According to a new study in the British Medical Journal, patients who have elective surgery on the weekend are 82 percent more likely to die than if they had undergone the procedure on a Monday.

"The first 48 hours after an operation are often the most critical period of care for surgery patients," said lead author Dr. Paul Aylin, from the School of Public Health at the Imperial College London.

The latest study adds to a growing body of evidence about the so-called "weekend effect" which suggests a notably higher risk of death if a person is admitted to the emergency room on the weekend compared with a weekday.

"So if the quality of care is lower at the weekend as some previous studies have suggested, we would expect to see higher mortality rates not just for patients operated on at the weekend, but also those who have operations towards the end of the week, whose postoperative care overlaps with the weekend," Aylin said. "That is what we found."

Using hospital data culled from the UK's National Health System (NHS) along with British death certificates, researchers investigated information on elective surgery patients' age, gender, source of admission and diagnoses. They defined mortality outcome as any death occurring within 30 days of the procedure.

The study included over 4.1 million elective procedures and almost 28,000 deaths that resulted from those operations between 2008 and 2009 and 2010 to 2011. Weekend patients were found to have fewer diseases, fewer admissions, longer waiting times and lower-risk surgeries.

The team found that the risk of death following a surgical procedure increased each day of the week starting from Monday and culminating with a 44 percent increase in risk for operations that took place on a Friday.

"Unlike previous studies, we included both deaths in hospital and deaths after discharge, so this eliminates a potential bias of counting only in-hospital deaths.

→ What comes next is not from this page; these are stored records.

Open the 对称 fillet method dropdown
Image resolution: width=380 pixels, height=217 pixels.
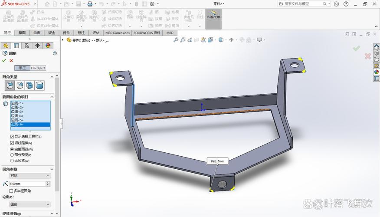click(x=30, y=176)
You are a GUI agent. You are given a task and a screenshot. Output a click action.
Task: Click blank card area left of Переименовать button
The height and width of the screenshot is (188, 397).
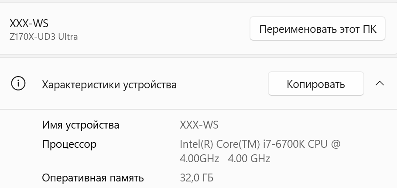[166, 29]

We tried to account for the possibility that different types of patients might have operations at the end of the week, but our adjustment made little difference," Aylin said. "This leaves us with the possibility that the differences in mortality rates are due to poorer quality of care at the weekend, perhaps because of less availability of staff, resources and diagnostic services."

The study's findings also imply that the weekend effect may be more severe for patients with more diseases or more previous admissions than for relatively healthy patients.

In their conclusion, the authors noted that further study needs to be conducted on surgical care processes and organization of staffing to determine if the risks can be entirely attributed to quality of care differences.

In an accompanying editorial in the same journal, doctors from the Mount Sinai Hospital in Toronto asserted that the weekend effect is not due to lower staffing levels, but admit that the study's results beg further investigation, asking if there are any differences between "surgeons who operate or the surgical teams who work at weekends and those who work in the week."